Equine athletes treated with hyperbaric oxygen therapy are able to return to tracks more frequently and compete at their full potential.

Equine safety first and treatment next - Worthy notes.

The risks associated are minimal if it is properly applied. As with any drug therapy, there are occasions where unanticipated reactions occur, but these are rare. Thousands of animals have been successfully treated with this therapy. Oxygen toxicity and barotrauma are two effects of administering oxygen under pressure that are continuously monitored for during therapy.

The incidence of these effects is minimized by proper dosing, frequency, and duration of pressure and oxygen and proper compression and decompression procedures.

Haim Bitterman, MD, of Technion Israel Institute of Technology, noted that the most common patient complaint is middle ear discomfort resulting from the elevated pressure.

Other problems, such as changes in vision, lung damage and edema (fluid swelling), and seizures, were less common and usually went away when treatment stopped.

The most serious potential side effect is oxygen toxicity. While long more than five hours exposures to hyperbaric oxygen treatment are usually required to induce oxygen poisoning, University of Pennsylvania researchers noted a wide range of tolerance levels in humans.

The other major organ system oxygen poisoning can affect is the central nervous system.
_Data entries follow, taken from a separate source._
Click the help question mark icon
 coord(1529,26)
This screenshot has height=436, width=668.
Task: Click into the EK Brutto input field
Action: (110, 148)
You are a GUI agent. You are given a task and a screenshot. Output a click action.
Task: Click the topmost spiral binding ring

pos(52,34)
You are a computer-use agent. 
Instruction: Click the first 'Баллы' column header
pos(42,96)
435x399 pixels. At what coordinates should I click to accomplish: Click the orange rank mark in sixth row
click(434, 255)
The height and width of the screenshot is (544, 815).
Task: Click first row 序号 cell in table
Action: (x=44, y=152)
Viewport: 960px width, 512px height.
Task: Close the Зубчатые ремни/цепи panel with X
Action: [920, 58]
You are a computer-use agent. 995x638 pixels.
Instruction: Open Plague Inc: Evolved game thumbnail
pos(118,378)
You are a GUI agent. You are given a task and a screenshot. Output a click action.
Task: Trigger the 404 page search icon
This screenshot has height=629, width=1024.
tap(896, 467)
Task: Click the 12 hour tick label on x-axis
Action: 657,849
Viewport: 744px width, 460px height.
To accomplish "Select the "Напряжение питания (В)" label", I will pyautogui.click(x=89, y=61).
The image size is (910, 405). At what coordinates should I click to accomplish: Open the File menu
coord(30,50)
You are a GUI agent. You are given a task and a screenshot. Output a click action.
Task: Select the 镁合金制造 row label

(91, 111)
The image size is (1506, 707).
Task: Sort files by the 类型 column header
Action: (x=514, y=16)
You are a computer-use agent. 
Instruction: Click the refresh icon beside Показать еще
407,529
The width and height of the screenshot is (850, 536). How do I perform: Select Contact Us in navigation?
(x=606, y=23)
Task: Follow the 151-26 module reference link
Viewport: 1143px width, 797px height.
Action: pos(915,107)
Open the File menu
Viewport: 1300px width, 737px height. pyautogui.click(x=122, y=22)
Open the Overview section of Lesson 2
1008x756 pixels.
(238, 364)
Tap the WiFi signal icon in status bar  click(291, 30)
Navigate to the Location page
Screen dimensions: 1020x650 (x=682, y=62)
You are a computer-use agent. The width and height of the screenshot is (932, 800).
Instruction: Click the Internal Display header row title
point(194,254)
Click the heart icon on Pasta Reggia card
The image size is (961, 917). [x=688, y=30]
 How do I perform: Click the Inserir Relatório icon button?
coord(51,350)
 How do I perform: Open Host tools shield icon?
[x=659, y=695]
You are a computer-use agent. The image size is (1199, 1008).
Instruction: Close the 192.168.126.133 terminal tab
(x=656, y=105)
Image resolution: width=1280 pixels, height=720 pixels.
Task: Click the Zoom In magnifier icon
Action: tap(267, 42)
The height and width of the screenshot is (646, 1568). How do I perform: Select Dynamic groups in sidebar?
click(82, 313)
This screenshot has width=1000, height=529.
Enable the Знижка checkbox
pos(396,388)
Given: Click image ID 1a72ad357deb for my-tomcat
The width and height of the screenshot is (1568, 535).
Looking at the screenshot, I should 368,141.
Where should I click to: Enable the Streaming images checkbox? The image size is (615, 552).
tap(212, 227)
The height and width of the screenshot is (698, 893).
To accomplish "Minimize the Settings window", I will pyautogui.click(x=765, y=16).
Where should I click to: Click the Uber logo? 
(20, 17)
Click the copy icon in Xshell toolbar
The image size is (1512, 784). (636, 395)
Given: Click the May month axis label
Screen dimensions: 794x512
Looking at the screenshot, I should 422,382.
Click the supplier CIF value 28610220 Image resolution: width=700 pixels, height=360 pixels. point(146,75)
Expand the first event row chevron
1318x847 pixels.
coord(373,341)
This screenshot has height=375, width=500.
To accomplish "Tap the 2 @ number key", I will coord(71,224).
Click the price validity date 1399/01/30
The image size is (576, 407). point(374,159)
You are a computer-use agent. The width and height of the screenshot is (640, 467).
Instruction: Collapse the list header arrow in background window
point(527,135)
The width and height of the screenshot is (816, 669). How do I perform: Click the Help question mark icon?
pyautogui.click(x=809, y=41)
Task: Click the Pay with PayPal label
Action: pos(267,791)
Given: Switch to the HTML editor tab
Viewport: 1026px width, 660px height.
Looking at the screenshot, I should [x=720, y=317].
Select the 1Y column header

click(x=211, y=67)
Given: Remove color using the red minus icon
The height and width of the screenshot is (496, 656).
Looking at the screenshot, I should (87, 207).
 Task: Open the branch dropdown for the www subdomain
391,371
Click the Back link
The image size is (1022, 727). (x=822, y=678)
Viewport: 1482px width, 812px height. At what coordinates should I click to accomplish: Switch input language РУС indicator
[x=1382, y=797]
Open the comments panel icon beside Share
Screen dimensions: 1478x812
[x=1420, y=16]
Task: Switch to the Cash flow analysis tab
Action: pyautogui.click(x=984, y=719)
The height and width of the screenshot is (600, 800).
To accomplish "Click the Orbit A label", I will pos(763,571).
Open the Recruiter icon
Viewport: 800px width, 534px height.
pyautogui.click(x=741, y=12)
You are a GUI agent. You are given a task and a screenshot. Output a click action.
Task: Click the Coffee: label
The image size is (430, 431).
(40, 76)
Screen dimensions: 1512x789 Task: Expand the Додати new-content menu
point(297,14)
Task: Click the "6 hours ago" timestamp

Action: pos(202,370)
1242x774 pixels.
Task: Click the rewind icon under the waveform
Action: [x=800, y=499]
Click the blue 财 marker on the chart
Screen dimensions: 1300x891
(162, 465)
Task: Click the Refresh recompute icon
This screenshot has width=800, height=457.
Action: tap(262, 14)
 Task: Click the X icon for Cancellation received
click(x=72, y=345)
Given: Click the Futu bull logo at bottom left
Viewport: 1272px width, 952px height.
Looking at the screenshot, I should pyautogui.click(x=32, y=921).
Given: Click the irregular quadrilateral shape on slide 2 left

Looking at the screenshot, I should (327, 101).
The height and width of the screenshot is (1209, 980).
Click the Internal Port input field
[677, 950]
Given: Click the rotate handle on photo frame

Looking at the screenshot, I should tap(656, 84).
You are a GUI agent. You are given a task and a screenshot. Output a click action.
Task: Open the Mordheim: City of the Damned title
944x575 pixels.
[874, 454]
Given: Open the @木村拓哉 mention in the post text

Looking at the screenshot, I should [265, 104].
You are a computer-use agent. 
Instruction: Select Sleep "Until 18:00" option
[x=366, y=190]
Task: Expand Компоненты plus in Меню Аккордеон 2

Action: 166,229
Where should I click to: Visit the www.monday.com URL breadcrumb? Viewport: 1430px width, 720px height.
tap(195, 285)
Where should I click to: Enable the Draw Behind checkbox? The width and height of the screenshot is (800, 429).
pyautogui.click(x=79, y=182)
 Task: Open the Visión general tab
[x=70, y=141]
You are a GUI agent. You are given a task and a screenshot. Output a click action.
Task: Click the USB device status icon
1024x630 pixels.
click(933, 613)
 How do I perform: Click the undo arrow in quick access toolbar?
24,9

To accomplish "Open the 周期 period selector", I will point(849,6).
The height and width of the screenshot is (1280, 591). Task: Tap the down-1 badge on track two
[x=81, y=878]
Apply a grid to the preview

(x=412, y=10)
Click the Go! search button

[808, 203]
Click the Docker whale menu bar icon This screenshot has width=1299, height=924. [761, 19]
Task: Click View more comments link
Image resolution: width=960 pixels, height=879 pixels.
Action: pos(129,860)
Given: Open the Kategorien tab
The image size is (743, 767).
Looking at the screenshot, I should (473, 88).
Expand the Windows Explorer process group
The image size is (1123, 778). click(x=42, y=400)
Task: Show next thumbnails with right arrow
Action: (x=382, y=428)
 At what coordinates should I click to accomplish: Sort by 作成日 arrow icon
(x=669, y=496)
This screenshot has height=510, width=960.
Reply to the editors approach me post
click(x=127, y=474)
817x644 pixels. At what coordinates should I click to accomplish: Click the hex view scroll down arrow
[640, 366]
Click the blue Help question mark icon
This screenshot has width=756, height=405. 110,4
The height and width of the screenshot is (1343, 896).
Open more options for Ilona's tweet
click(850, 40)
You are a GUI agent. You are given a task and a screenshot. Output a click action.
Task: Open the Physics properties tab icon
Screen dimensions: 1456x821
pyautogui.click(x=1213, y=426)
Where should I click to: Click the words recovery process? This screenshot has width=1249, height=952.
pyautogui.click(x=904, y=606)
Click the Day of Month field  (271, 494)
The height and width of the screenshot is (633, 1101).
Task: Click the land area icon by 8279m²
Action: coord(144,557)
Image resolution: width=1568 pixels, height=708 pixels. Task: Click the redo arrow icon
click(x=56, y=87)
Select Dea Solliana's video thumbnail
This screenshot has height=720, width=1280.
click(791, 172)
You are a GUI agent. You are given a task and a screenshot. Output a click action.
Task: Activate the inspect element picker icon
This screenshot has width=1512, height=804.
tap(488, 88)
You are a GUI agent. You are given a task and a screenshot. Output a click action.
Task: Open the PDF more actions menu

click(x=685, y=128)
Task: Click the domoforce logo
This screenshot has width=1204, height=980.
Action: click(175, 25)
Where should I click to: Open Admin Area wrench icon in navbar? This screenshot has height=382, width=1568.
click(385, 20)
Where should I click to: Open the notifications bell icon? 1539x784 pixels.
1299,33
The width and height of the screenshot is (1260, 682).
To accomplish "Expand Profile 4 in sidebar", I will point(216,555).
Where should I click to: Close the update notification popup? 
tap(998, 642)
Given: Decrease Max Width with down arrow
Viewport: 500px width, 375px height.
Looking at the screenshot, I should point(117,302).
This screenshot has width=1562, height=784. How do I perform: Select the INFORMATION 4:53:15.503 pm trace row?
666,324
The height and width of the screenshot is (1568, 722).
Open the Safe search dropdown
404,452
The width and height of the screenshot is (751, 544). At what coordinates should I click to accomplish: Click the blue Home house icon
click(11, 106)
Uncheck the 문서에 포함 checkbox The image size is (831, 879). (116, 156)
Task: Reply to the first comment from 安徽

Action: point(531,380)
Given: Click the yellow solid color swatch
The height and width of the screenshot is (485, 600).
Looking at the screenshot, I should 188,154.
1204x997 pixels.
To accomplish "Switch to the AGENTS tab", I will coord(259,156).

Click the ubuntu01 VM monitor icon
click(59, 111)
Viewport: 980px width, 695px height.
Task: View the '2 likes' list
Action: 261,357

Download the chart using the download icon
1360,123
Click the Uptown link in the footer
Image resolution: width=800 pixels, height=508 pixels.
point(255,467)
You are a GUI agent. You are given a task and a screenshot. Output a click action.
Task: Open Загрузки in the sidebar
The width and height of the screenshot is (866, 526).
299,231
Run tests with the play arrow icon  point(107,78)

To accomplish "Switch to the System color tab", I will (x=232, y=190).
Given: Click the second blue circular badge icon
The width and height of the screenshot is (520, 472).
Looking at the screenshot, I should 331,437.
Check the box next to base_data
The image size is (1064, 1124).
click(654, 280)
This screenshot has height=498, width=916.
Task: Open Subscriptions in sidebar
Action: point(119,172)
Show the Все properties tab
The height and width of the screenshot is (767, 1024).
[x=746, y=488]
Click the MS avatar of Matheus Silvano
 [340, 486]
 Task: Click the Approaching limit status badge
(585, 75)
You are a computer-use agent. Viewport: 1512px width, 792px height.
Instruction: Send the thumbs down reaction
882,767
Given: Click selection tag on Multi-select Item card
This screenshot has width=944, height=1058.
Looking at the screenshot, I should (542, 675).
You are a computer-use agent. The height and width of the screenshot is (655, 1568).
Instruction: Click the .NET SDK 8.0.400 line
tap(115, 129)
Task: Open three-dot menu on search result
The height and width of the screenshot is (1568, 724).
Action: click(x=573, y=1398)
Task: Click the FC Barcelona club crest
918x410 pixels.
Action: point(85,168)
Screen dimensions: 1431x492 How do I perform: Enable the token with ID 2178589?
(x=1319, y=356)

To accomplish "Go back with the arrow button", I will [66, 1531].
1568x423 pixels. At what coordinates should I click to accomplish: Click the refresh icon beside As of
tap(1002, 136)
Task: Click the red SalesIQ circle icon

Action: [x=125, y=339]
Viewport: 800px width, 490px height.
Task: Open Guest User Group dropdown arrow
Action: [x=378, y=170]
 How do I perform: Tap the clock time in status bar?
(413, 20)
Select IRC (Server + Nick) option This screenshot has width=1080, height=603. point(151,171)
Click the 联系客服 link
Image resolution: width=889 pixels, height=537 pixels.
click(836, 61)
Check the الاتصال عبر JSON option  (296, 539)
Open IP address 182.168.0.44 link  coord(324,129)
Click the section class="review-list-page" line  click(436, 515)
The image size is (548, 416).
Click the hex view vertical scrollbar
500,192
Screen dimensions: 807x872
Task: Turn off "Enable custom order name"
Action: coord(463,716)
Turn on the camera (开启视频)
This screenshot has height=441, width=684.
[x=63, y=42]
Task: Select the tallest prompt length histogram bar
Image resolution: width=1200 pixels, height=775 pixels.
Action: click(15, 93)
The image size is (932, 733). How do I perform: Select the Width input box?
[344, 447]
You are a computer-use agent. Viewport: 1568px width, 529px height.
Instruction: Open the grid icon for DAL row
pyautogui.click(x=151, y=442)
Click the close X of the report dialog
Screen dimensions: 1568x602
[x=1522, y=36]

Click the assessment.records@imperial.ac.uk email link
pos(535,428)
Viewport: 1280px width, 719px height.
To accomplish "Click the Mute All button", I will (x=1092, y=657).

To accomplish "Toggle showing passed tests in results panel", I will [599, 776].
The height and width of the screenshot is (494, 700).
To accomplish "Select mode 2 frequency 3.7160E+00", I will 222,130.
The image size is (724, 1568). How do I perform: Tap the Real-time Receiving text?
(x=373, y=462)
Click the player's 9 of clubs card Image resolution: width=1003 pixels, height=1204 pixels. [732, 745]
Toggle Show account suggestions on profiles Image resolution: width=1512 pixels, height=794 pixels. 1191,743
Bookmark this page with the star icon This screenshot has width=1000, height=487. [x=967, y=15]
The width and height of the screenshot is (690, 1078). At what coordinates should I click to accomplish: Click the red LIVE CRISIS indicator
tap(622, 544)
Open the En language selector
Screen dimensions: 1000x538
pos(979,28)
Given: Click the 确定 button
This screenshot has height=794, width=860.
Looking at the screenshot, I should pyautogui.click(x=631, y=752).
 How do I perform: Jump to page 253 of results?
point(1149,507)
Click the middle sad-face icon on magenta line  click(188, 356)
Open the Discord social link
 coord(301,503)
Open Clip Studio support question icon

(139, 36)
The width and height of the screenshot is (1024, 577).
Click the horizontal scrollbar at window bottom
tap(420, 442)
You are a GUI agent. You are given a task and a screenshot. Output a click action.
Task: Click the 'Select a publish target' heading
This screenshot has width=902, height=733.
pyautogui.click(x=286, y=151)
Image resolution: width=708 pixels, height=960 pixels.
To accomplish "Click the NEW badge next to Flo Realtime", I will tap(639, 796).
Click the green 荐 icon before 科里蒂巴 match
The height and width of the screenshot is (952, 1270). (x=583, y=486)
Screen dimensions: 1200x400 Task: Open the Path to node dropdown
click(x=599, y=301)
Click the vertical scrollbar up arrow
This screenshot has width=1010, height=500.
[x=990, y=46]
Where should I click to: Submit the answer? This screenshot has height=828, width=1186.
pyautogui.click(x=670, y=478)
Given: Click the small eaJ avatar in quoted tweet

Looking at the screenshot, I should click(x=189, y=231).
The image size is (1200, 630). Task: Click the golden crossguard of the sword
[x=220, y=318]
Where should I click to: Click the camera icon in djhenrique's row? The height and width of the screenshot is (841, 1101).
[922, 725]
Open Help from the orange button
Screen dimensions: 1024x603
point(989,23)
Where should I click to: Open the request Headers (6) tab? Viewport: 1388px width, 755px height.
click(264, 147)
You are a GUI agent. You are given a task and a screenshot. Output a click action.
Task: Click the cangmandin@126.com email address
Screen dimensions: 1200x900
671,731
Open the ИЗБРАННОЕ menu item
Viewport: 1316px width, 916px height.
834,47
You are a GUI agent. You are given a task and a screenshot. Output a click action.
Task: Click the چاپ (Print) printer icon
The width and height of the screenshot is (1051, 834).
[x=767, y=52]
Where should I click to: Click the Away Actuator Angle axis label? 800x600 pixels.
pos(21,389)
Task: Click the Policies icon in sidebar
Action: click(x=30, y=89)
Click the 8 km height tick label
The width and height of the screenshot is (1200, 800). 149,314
Signs ranging from dizziness and nausea to seizures might arise without warning but are usually seen if exposed to pressures of 2 atmospheres for 4+ hours or 3 atmospheres for 3+ hours (Lambertsen CJ, Clark JM, Gelfand R, et al, 1987).

In the treatment for horses, the standard treatment time is 60 - 90 minutes at 2 atmospheric pressures at which horses do not exhibit any side effects.

For this reason, HBOT is not recommend HBOT for horses with any condition (e.g., a fever) that would lower the animal's threshold for developing seizures. This also is one of the reasons operators, as a standard procedure check each horse's temperature immediately prior to placing him in the chamber.

While mandated safety guidelines have not been established for HBOT in horses, most technicians treat horses in accordance with recommendations for humans. In particular, that after treating several hundred horses, it is believed that HBOT in the range of 2 to 3 atmospheres of pressure can be used as safely in horses as it is in humans. 

According to the Veterinary Hyperbaric Medicine Society (VHMS) position statement, the use of HBOT has the potential to accelerate the normal healing process and thus the potential to enhance the health and welfare of the horse.

Modern day equine hyperbaric oxygen therapy chambers:

“Safety first and treatment next” is the philosophy adopted in building equine hyperbaric oxygen therapy chambers in the present day scenario.

Just like treating humans in a multiplace chambers, which is the most safest method, the same technology is adopted in equine chambers.  Modern equine chambers are pressurized with medical grade air and equines are made to breath pure oxygen via demand masks. In this way, high volumes of oxygen is being avoided into the chamber and is completely explosion safe yet effective as in human chambers. The risks are  completely minimized associated with the technology.